FRAGMENTO SELECCIONADO:

++++++++++

Nutrición, educación o la guerra

En diciembre de 2017 acompañé a mi esposo, Tomás Ciuffardi, en un viaje por la Sierra ecuatoriana. Lo hicimos como parte de su estudio de campo, pues tenía la encomienda de escribir y editar un texto académico-científico sobre la desnutrición infantil en nuestro país. En las entrevistas que realizamos en zonas rurales de Chimborazo escuchamos historias desgarradoras.

La desnutrición es un enemigo invisible; a simple vista no se percibe su gravedad ni magnitud. Descubrimos que cuatro de cada 10 niños la padecían en las zonas rurales. Que esos niños, a medida que crecían, mostraron deficiencia cognitiva, incapacidad de concentración, menor productividad, mayor deserción escolar y mayor riesgo de desarrollar enfermedades crónicas.

Las coordinadoras de esos centros de desarrollo infantil que visitamos nos decían que muchos de sus alumnos de entre tres y cuatro años no habían aprendido a masticar. Que sus mandíbulas no eran fuertes porque llevaban años sin procesar alimentos sólidos como carnes o vegetales. Esos niños pasan prácticamente de la leche materna a la colada de avena (en agua) o a la sopa de fideos pintada con leche de vaca y papa. Esos niños crecen con anemia, con músculos y huesos endebles; luego les ocurre lo que detallé anteriormente.

Las últimas cifras que arrojó la Organización de las Naciones Unidas, en 2021, revelaron que la desnutrición crónica infantil afecta al 27,2% de los niños menores de dos años en Ecuador; un porcentaje que seguramente se ha incrementado en el último año.

Ahora, en este contexto, reflexionemos sobre lo que acabó de ocurrir hace pocos días en Ecuador. Pensemos en esos niños que ya se hicieron adultos a pesar de la desnutrición. Que quisieron estudiar, pero la escuela ¡y no se diga el colegio! se tornaron imposibles. Que esa condición invisible les generó rechazo, impotencia y rabia. Y ahora que son padres y madres de niños pequeños, no saben por qué sus hijos tampoco alcanzan la escolaridad completa. Como tampoco saben por qué se enferman tan seguido.

Esas personas que no han podido profesionalizarse dependen exclusivamente de su trabajo del campo y de los bonos de desarrollo social que esperan recibir eternamente. Esas personas que no pueden acceder a los hospitales de las ciudades más grandes se desintegran por dentro mientras son testigos de las enfermedades crónicas de sus seres queridos.

Esas personas que nada tienen, nada temen perder. A esas personas, solo les queda una opción: pelear. Y a su lucha social se van sumando más simpatizantes, que son otras víctimas de la inequidad. Una lucha que se torna más violenta porque cree que solo así verá resultados. Una lucha que se convierte en una batalla contra todos. Contra los que tienen más que ellos. Contra los que no han visto morir a un familiar en una sala de hospital. Contra los que para ellos tienen la vida comprada. Contra todos los que no marchan de su lado, o los que no paralizan su trabajo para gritar en su mismo aliento. Una lucha que se torna violenta, sangrienta, destructiva.

Una lucha que no ha terminado con la firma de acuerdos de negociación. Una lucha que terminará en guerra si el hambre sigue nublando la razón de sus guerreros.

++++++++++

DATOS ALMACENADOS:
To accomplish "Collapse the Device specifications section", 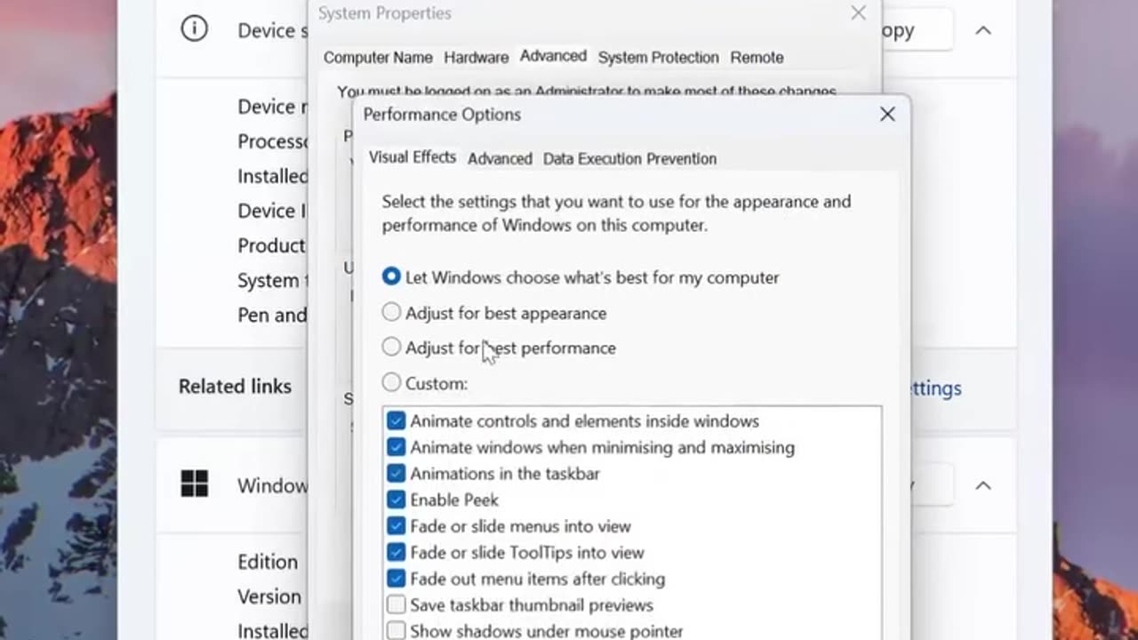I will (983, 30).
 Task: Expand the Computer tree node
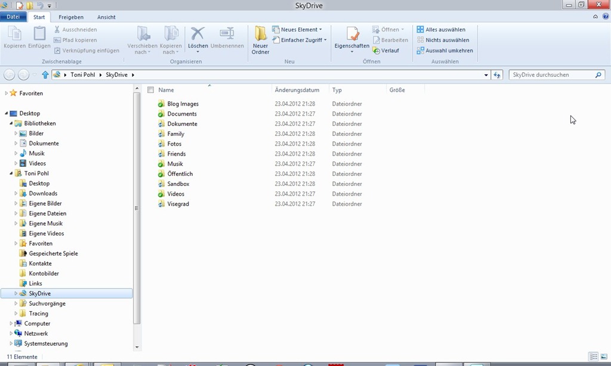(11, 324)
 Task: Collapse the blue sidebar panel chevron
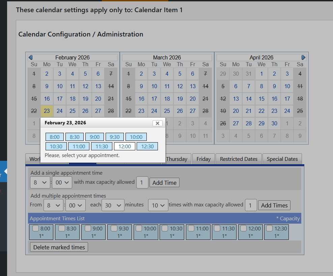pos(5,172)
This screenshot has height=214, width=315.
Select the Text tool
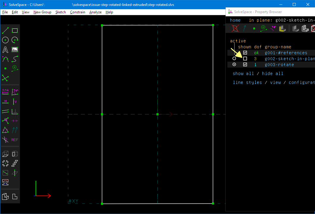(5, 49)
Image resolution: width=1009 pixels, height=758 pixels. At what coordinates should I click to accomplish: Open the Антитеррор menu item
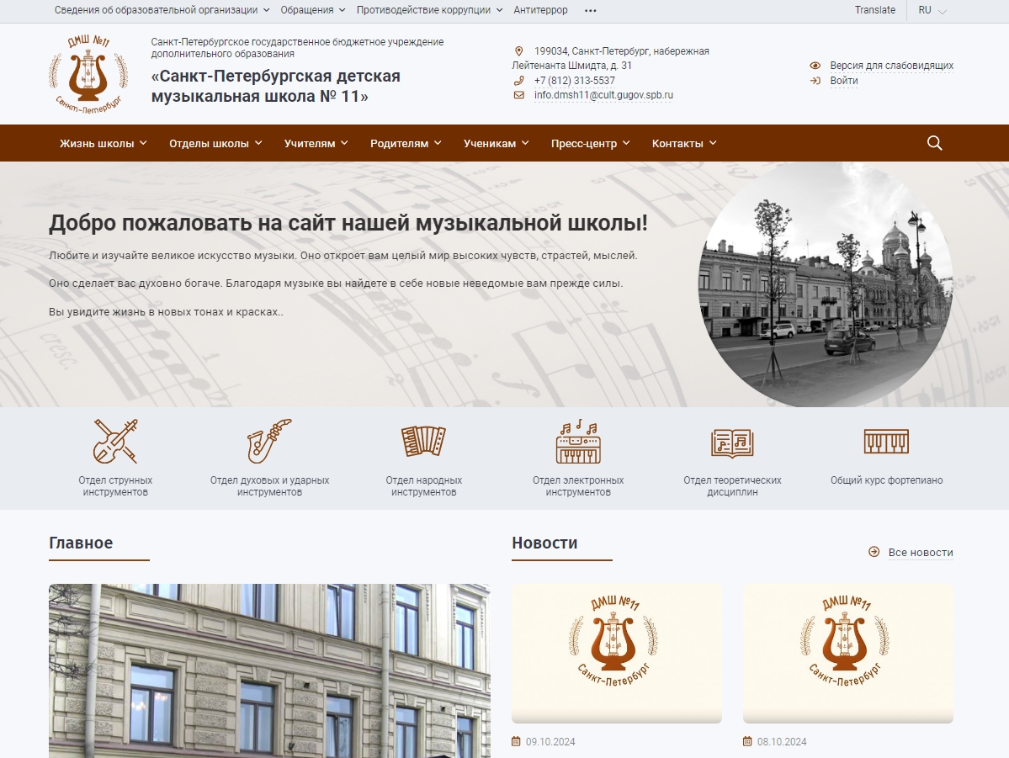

++++++++++

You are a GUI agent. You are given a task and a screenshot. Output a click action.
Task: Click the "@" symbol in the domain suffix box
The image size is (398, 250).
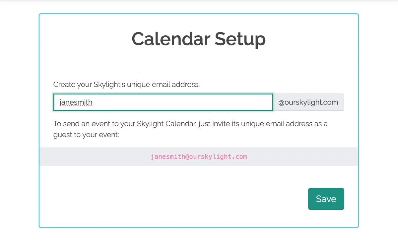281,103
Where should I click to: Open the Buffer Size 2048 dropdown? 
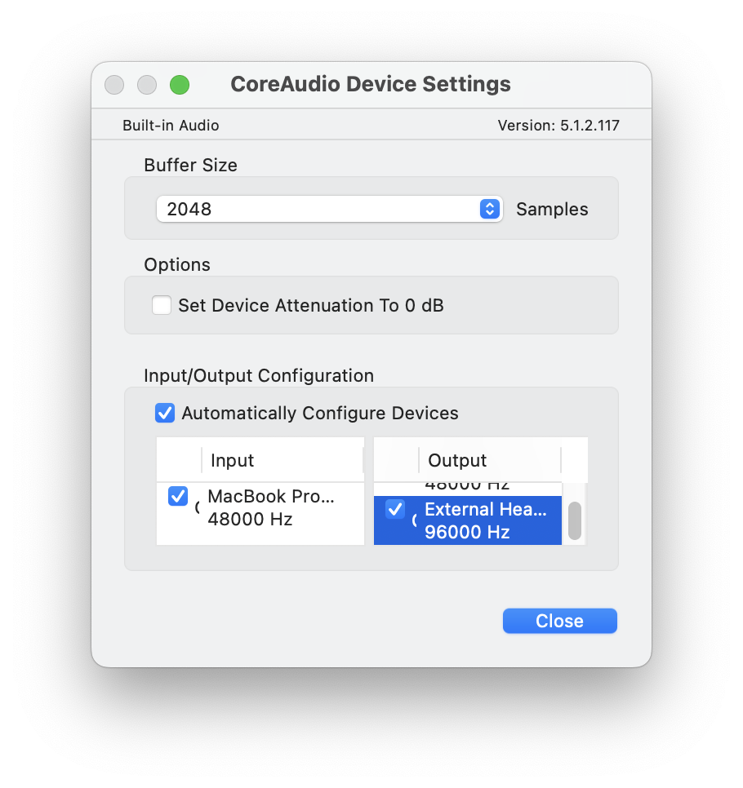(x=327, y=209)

++++++++++

CONSIGNA A:
Copie del fragmento sobre la desnutrición infantil el pasaje que va desde "Las coordinadoras de" hasta "el último año.", ambos incluidos.
CONSIGNA B:
De acuerdo con el fragmento sobre la desnutrición infantil, ¿cuántos de cada 10 niños de las zonas rurales la padecían?
CONSIGNA C:
Traduzca al inglés la siguiente oración del fragmento sobre la desnutrición infantil: "La desnutrición es un enemigo invisible; a simple vista no se percibe su gravedad ni magnitud."
Los ítems no guardan relación con lo que aquí se solicita.

SOLUCIÓN DETALLADA A:
Las coordinadoras de esos centros de desarrollo infantil que visitamos nos decían que muchos de sus alumnos de entre tres y cuatro años no habían aprendido a masticar. Que sus mandíbulas no eran fuertes porque llevaban años sin procesar alimentos sólidos como carnes o vegetales. Esos niños pasan prácticamente de la leche materna a la colada de avena (en agua) o a la sopa de fideos pintada con leche de vaca y papa. Esos niños crecen con anemia, con músculos y huesos endebles; luego les ocurre lo que detallé anteriormente.

Las últimas cifras que arrojó la Organización de las Naciones Unidas, en 2021, revelaron que la desnutrición crónica infantil afecta al 27,2% de los niños menores de dos años en Ecuador; un porcentaje que seguramente se ha incrementado en el último año.

SOLUCIÓN DETALLADA B:
Cuatro de cada 10 niños.

SOLUCIÓN DETALLADA C:
Malnutrition is an invisible enemy; its severity and magnitude cannot be perceived with the naked eye.